Stored entries:
------------------------
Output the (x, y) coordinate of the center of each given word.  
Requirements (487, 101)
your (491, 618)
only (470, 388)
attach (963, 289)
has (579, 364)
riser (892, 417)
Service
------------------------
What to produce: Tally the lines in the records above that contain the string "word", treating uppercase and lowercase letters as different. Reply with the number alone.

Correct result: 1